Delen via


Azure Developer CLI-ondersteuning voor Azure Deployment Environments

De Azure Developer CLI (azd) biedt ondersteuning voor Azure Deployment Environments. Een ADE (Azure Deployment Environment) is een vooraf geconfigureerde verzameling Azure-resources die zijn geïmplementeerd in vooraf gedefinieerde abonnementen. Azure-governance wordt toegepast op deze abonnementen op basis van het type omgeving, zoals sandbox, testen, faseren of productie. Met Azure Deployment Environments kunt u beveiligingsbeleidsregels voor ondernemingen afdwingen en een gecureerde set vooraf gedefinieerde infrastructuur als codesjablonen (IaC) bieden.

Vereisten

Controleer of u de volgende vereisten hebt voltooid om te werken met Azure Deployment Environments met behulp van azd:

Ondersteuning voor Azure Deployment Environment inschakelen

U kunt configureren azd voor het inrichten en implementeren van resources in uw implementatieomgevingen met behulp van standaardopdrachten zoals azd up of azd provision. Voer de volgende opdracht uit om ondersteuning voor Azure Deployment Environments in te schakelen:

azd config set platform.type devcenter

Wanneer platform.type deze optie is ingesteld devcenter, maakt alle azd externe omgevingsstatus en inrichting gebruik van nieuwe onderdelen van het ontwikkelaarscentrum. Deze configuratie betekent ook dat de infra map in uw lokale sjablonen effectief wordt genegeerd. In plaats daarvan azd gebruikt u een van de infrastructuursjablonen die zijn gedefinieerd in uw ontwikkelaarscentrumcatalogus voor het inrichten van resources.

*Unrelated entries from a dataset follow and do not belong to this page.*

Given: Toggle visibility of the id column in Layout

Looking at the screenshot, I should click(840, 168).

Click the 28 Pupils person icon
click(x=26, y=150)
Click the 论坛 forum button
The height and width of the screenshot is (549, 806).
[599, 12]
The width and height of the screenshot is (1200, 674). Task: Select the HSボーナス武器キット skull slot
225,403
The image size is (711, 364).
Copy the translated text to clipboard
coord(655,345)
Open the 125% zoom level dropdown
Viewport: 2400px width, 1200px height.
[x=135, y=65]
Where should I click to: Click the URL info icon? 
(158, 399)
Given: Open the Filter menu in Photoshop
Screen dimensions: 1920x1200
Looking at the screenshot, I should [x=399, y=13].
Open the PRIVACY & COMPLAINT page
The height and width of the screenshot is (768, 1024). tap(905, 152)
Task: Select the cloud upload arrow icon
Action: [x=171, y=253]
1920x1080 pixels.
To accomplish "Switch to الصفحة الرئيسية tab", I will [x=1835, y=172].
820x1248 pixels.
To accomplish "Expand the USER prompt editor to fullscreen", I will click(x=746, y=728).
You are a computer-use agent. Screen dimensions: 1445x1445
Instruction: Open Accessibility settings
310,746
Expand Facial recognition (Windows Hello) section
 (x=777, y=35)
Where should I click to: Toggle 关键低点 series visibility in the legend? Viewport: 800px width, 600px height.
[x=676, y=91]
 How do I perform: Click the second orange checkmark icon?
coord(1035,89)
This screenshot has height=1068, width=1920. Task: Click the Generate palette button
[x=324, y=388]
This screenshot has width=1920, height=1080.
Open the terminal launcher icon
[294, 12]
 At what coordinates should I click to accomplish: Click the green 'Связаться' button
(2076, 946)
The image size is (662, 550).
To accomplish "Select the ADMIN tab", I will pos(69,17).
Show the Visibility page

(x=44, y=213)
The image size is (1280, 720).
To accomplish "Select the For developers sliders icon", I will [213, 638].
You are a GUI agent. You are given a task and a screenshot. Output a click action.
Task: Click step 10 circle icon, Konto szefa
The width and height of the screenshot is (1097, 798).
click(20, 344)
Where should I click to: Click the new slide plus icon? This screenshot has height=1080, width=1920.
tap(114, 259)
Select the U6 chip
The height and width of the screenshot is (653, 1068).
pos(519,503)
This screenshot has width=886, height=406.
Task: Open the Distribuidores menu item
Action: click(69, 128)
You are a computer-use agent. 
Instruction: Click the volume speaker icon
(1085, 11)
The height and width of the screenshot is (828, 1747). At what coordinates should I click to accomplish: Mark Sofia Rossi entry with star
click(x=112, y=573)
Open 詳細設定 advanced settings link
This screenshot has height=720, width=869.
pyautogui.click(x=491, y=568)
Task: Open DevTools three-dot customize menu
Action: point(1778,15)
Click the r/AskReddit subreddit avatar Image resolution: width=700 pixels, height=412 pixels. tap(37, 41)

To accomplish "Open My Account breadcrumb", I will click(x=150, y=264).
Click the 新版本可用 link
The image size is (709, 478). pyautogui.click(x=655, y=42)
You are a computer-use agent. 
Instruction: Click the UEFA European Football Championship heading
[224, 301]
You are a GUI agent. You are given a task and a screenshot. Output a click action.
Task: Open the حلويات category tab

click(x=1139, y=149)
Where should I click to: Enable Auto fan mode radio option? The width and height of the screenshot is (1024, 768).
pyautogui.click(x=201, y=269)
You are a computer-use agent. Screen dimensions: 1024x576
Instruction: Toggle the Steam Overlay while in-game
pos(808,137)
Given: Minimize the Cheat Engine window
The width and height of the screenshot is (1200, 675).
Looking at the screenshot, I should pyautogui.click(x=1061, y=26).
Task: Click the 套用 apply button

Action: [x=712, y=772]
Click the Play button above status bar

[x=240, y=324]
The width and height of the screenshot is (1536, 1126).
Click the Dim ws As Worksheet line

U kunt ook ondersteuning voor het ontwikkelaarscentrum uitschakelen via de volgende opdracht:

azd config unset platform

Werken met Azure Deployment Evironments

Wanneer de functie van het ontwikkelaarscentrum is ingeschakeld, verandert het standaardgedrag van enkele algemene azd opdrachten om met deze externe omgevingen te werken. De functie van het ontwikkelaarscentrum breidt de functionaliteit uit van standaard azdexterne omgevingsondersteuning.

azd init

De azd init opdrachtervaring in de ontwikkelaarscentrummodus toont alle azd compatibele ADE-sjablonen voor selectie uit uw geconfigureerde catalogus. Tijdens het init-proces, nadat azd de sjablooncode is gekloond, wordt het azure.yaml bestand automatisch bijgewerkt met een platform sectie met de geselecteerde configuratie op basis van de sjabloon die is gekozen. De configuratie bevat de naam, catalogus en omgevingsdefinitie van het ontwikkelaarscentrum.

`azd init`

azd up

Met de azd up opdracht wordt uw toepassing verpakt, ingericht en geïmplementeerd in Azure Deployment Environments. De inrichtingsfase van de azd up opdracht gebruikt echter de gecureerde sjablonen voor infrastructuur als code in uw externe ontwikkelcentrum, terwijl de implementatiefase de broncode in uw azd sjabloon implementeert. Terwijl de modus dev center is ingeschakeld, azd negeert u de infra map in uw lokale azd sjabloon en richt u alleen resources in met behulp van de sjablonen van het ontwikkelaarscentrum. Met de opdracht wordt u ook gevraagd om de benodigde waarden, zoals het Azure Deployment Environment-project of het omgevingstype.

azd up

azd template list

Met azd template list de opdracht worden de beschikbare infrastructuursjablonen in uw ontwikkelaarscentrumcatalogus weergegeven in plaats van sjablonen uit de standaardgalerie AZD Awesome weer te geven. Catalogi bieden een set gecureerde en goedgekeurde sjablonen voor infrastructuur als code die uw ontwikkelteams kunnen gebruiken om omgevingen te maken.

azd template list

A screenshot showing the updated template gallery.

azd provision

Met de azd provision opdracht worden nieuwe ontwikkelcentrumomgevingen gemaakt. Met de opdracht wordt u gevraagd om ontbrekende waarden, zoals het omgevingstype of het project. Wanneer de opdracht wordt uitgevoerd, wordt de bijbehorende infrastructuursjabloon gebruikt om de juiste set Azure-resources voor die omgeving in te richten. Terwijl de modus dev center is ingeschakeld, azd negeert u de infra map in uw lokale azd sjabloon en richt u alleen resources in met behulp van de sjablonen van het ontwikkelaarscentrum.

azd provision

azd env list

Met azd env list de opdracht wordt dezelfde lijst met omgevingen weergegeven die u in de ontwikkelaarsportal zou zien.

azd env list

Resources taggen voor Azure-implementatieomgevingen

azd inrichting voor Azure Deployment Environments is afhankelijk van gecureerde sjablonen uit de ontwikkelaarscentrumcatalogus. Sjablonen in de catalogus kunnen al dan niet tags toewijzen aan ingerichte Azure-resources, zodat u uw app-services in het azure.yaml bestand kunt koppelen. Als de sjablonen geen tags toewijzen, kunt u dit probleem op twee manieren oplossen:

  • Neem contact op met de catalogusbeheerder van het ontwikkelaarscentrum om ervoor te zorgen dat de ingerichte Azure-resources tags bevatten om deze te koppelen aan services die in uw azure.yaml bestand zijn gedefinieerd.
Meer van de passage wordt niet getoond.